Assignment | Using the records below, quote only the span that opens with the line containing "The height and width of the screenshot is (545, 1028)." and closes with the line containing "Click the blue Convert button", exactly and inclusively.

Source records |
*** Block opens ***

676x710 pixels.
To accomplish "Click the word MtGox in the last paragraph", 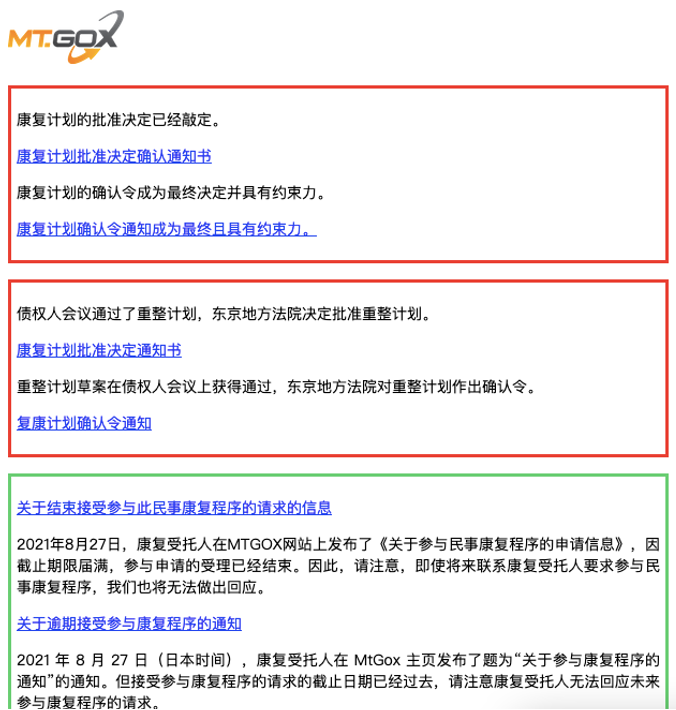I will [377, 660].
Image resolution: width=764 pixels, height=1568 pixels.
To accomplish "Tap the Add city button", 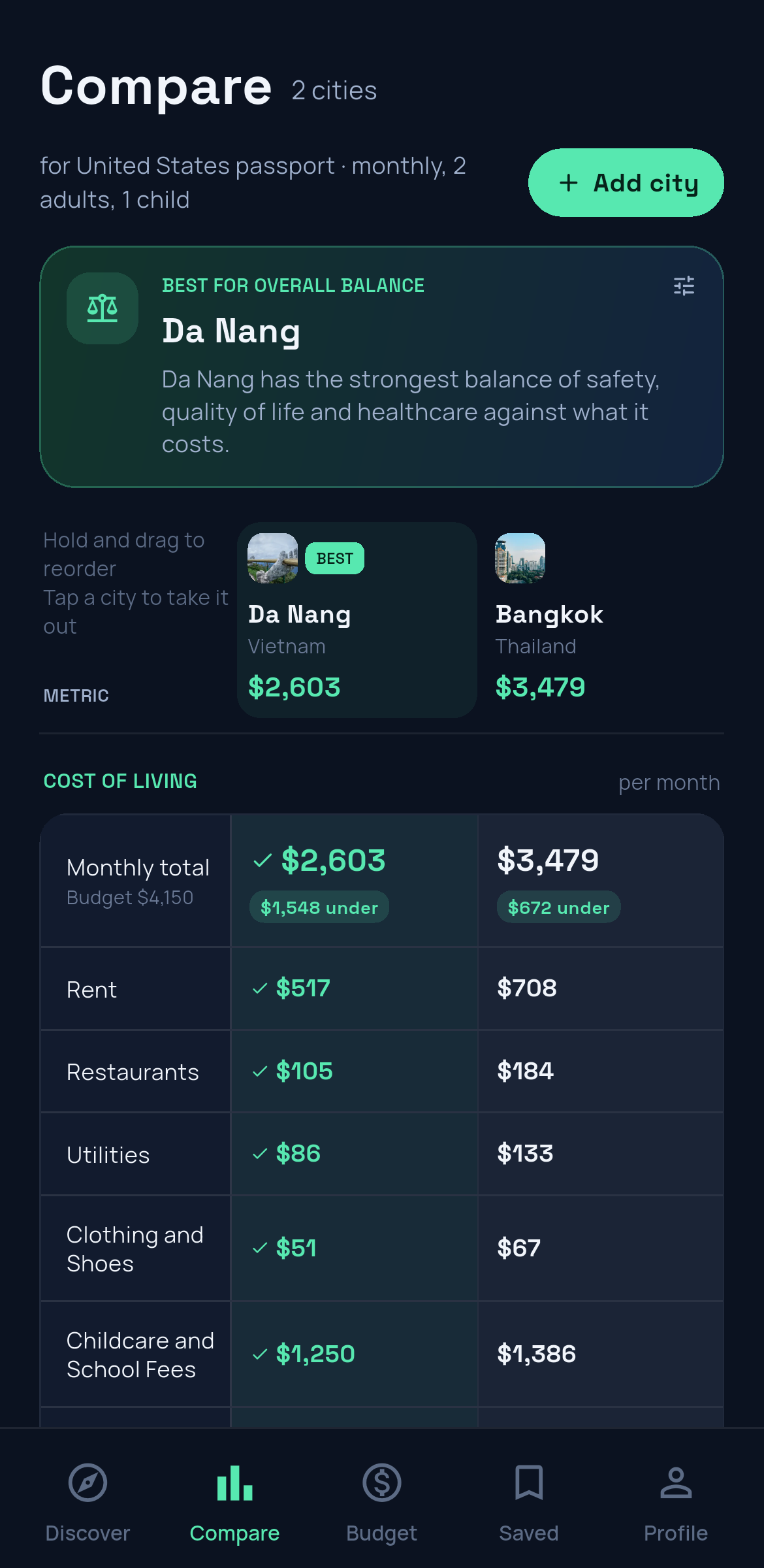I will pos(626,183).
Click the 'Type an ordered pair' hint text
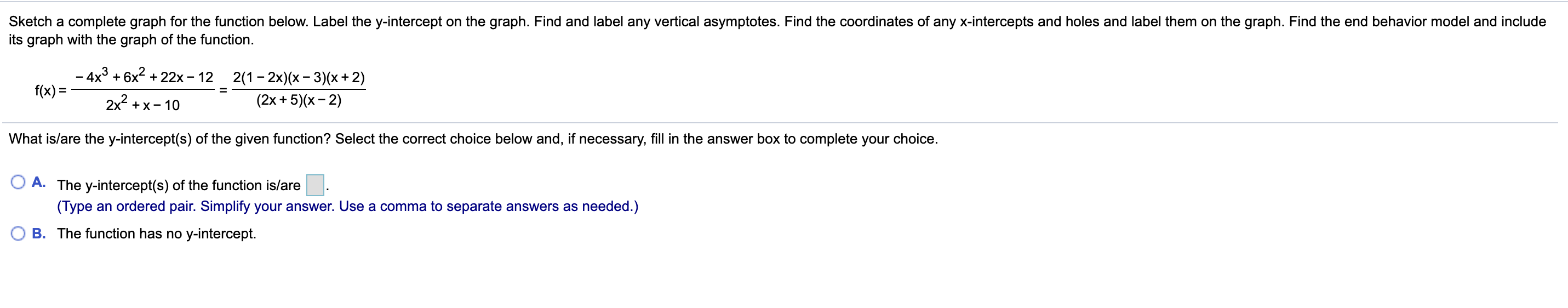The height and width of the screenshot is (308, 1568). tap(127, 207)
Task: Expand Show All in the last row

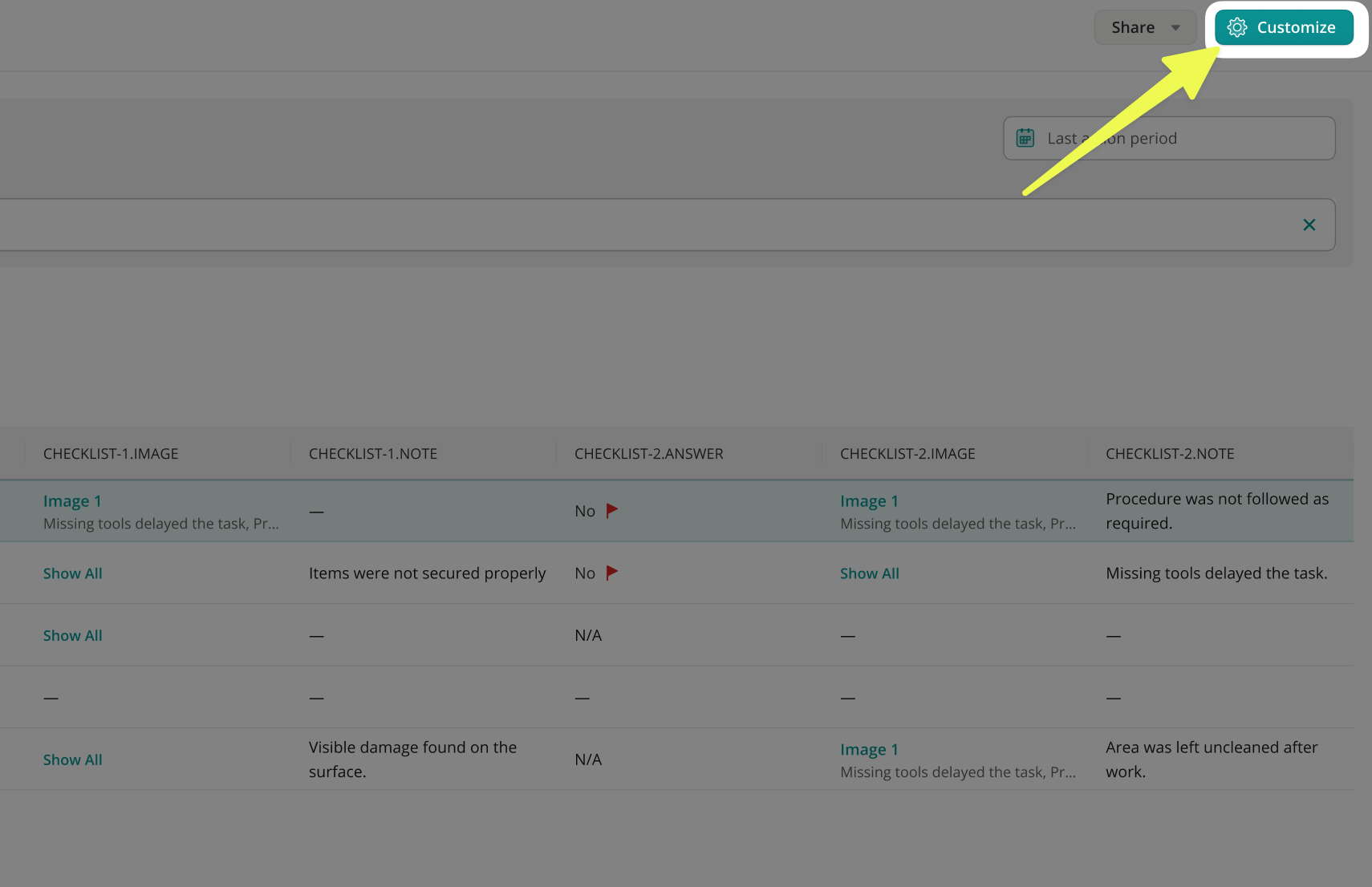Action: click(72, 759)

*** Block closes ***
*** Block opens ***

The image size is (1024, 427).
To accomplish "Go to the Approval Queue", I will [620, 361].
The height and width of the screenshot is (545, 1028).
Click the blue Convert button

*** Block closes ***

Answer below |
The height and width of the screenshot is (545, 1028).
Click the blue Convert button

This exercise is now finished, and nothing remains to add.